After introductions, one young woman erupted with emotion. She had suddenly lost her father to cancer about 18 months prior. They had been extremely close, he had been her rudder in the world.
Her grief and anger and a sense of injustice continued to possess her. She was trying to learn how to evolve. Her family were unequipped to have these discussions, so she was looking elsewhere.
She came to a room full of strangers, looking for answers. It was a courageous act, to engage with her emotions and death openly and honestly. It was plain to see she was struggling. The group did not recoil. Collectively, everyone leaned in, nodded, and listened.
As someone who has been through a great grief recently, it is hard to overstate how rare this experience is in modern America – to have strangers engage in your grief with you, without discomfort. It is otherworldly, almost magical, especially in contrast to everyday life. Even 10 years ago, this space did not exist.
the flow of conversation
The rest of the conversation flowed in an easy back and forth, remarkably civil and deep given the current public discourse in this country.

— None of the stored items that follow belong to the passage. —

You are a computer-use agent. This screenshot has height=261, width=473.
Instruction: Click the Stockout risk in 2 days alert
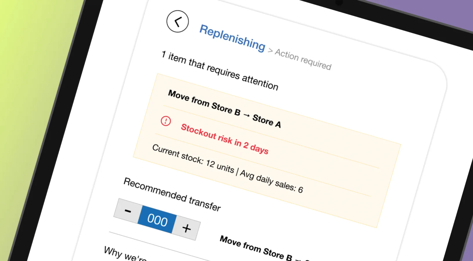pyautogui.click(x=224, y=139)
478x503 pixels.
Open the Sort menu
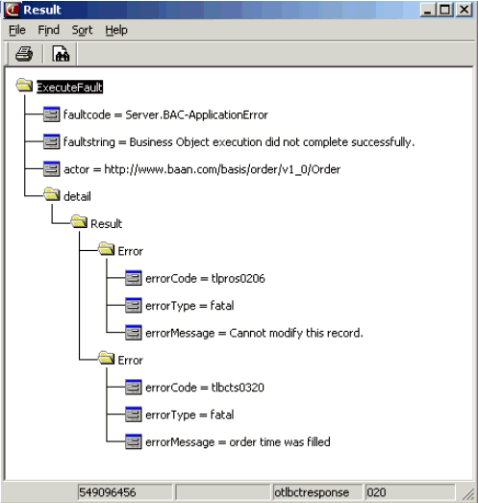82,30
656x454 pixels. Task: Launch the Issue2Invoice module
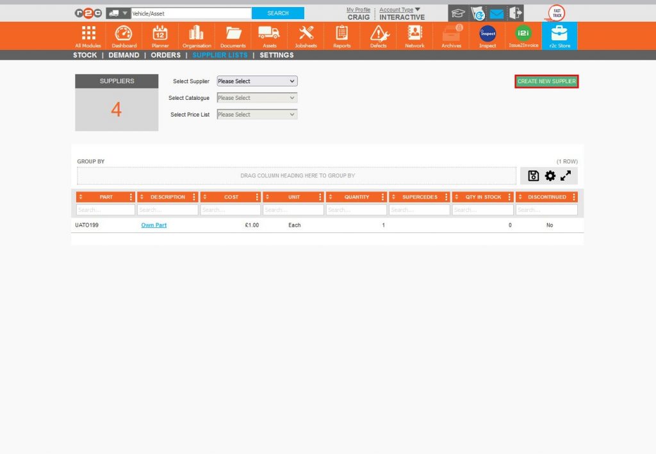[523, 36]
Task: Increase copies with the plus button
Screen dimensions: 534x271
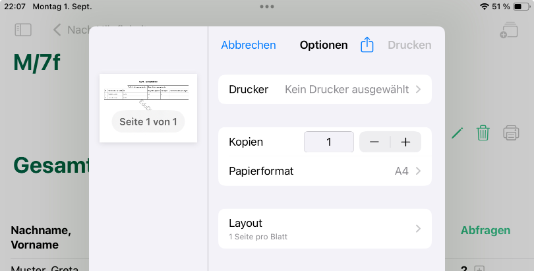Action: click(405, 142)
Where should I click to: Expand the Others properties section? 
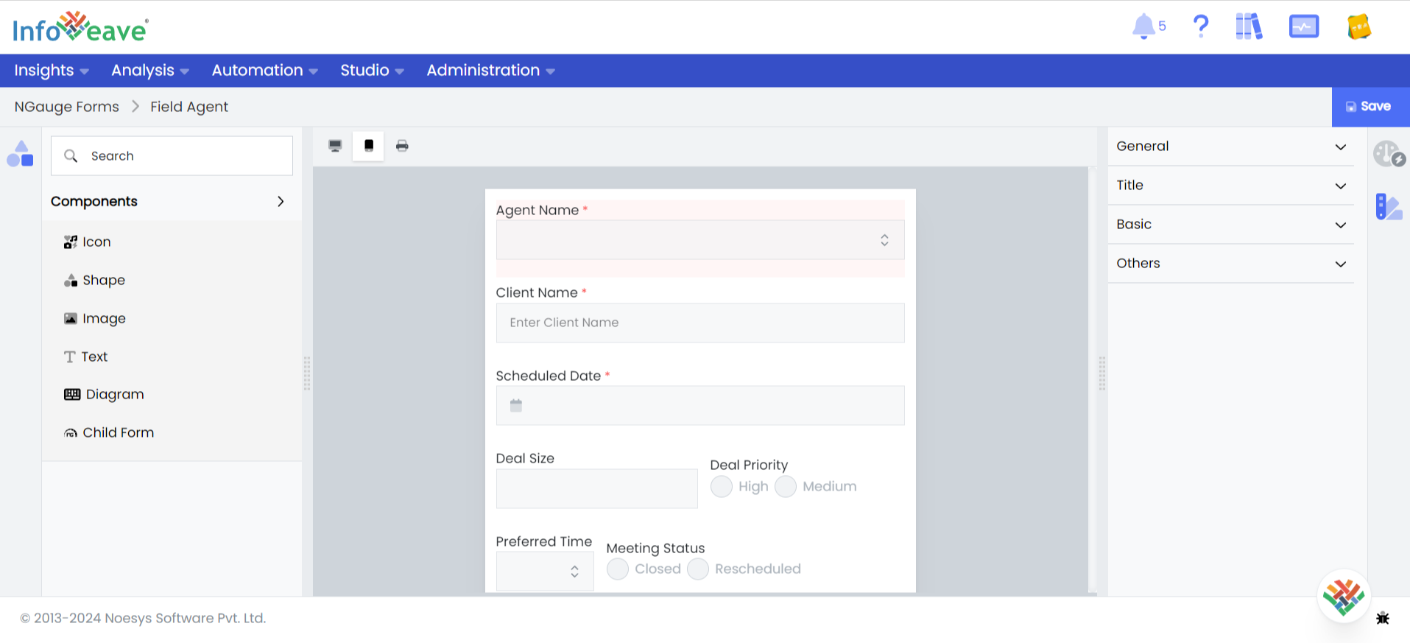point(1230,264)
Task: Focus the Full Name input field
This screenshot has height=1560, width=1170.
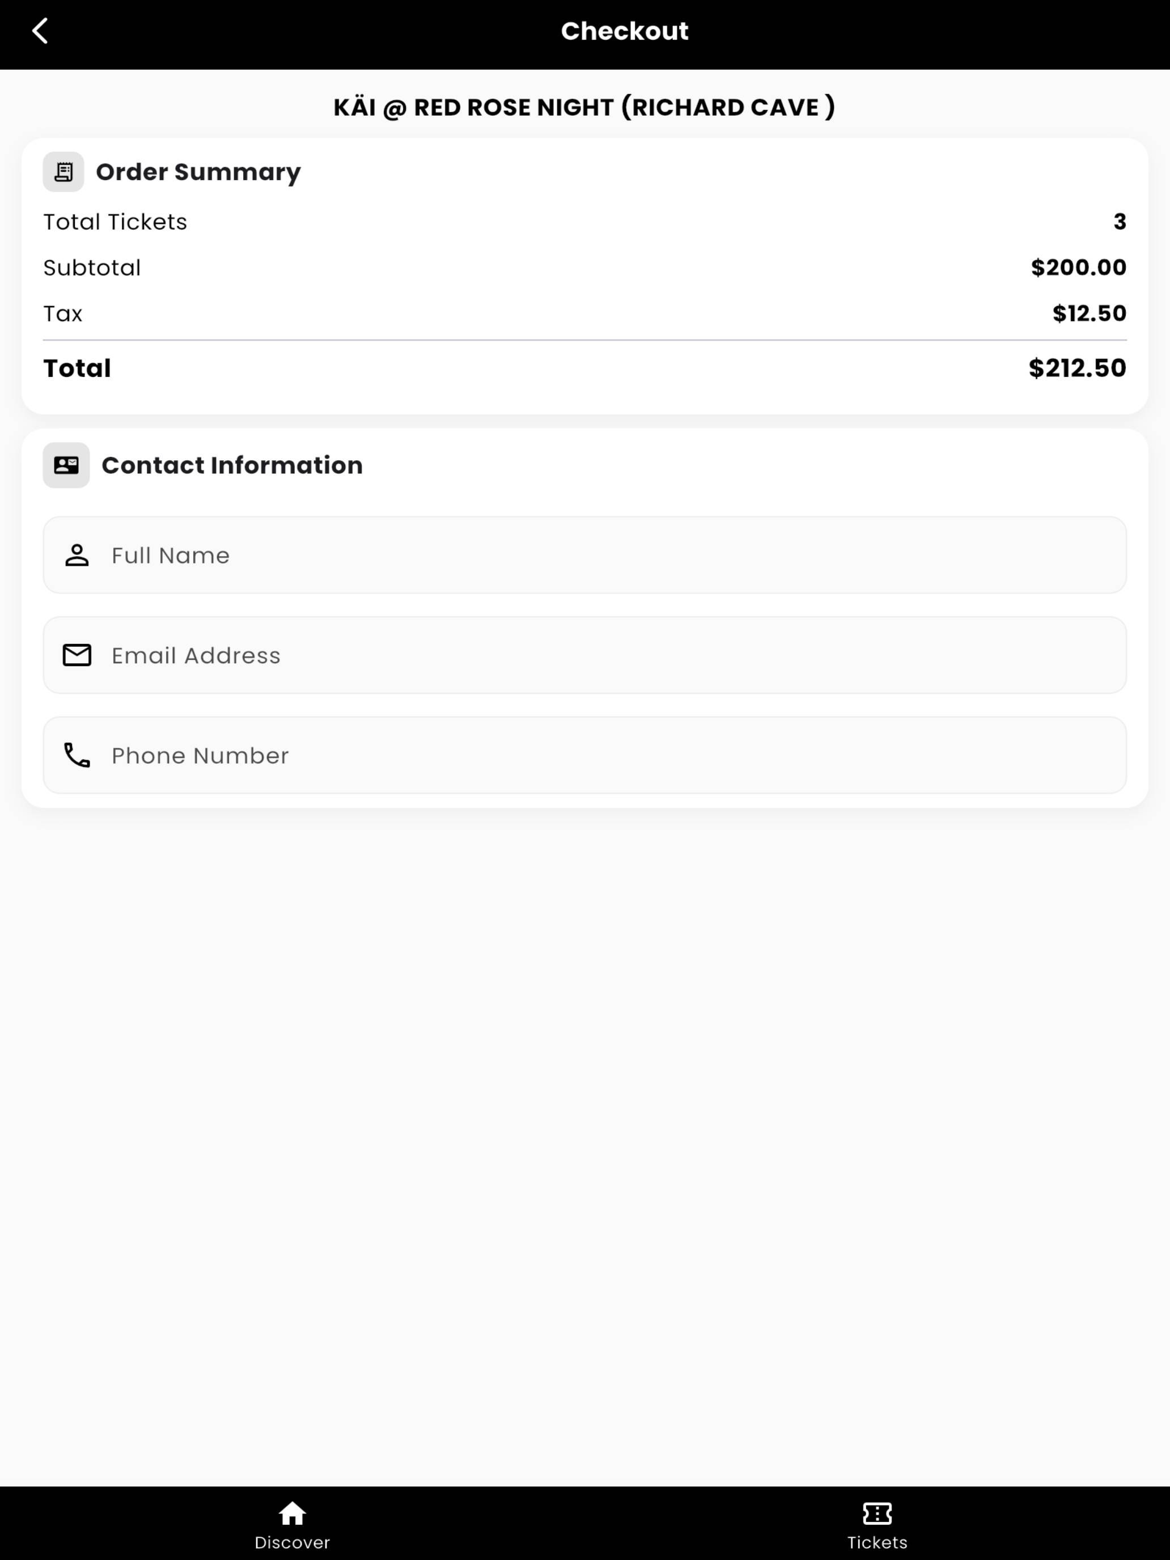Action: pos(585,555)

We touched on differences in how men and women deal with death and emotions, how you go about buying urns before you die, the fear of death and dying, and impermanence in general. We came back to Gina’s grief once or twice.
In the end, we went back around the circle and people where able to express one or two thoughts they had not had the chance to express during the open discussion. Overwhelmingly, people were simply thankful for everyone showing up, sharing, and being open.
My wife and I left feeling remarkable uplifted, even more alive. It had been intense, Death Cafes are generally held monthly, and I am not sure we could handle them more frequently. Nonetheless, the experience had been life affirming, not morbid in the least.
everything gets a return
The great Stoic philosophers had a phrase for this: Memento Mori. Seneca and others recommended a daily practice or remembering and accepting death as a way to remind ourselves of our wondrously short lives and that nothing is guaranteed.
They argued the practice increased happiness because to helped us live our lives more fully. I have not adopted the daily practice, but if it is anything like what experienced after my first Death Cafe, I think they were on to something.
Our culture is out of touch with Death. We close it up, hide it, shaming public expressions of grief. The daily practice of remembering and accepting death is a big ask in our current culture.
However, an open space to confront death in community may be a good place start. This is what Death Cafes provide, a welcoming community of people on different stages of the journey towards knowing and accepting to death. The experience was remarkably life affirming – I know we’ll be back.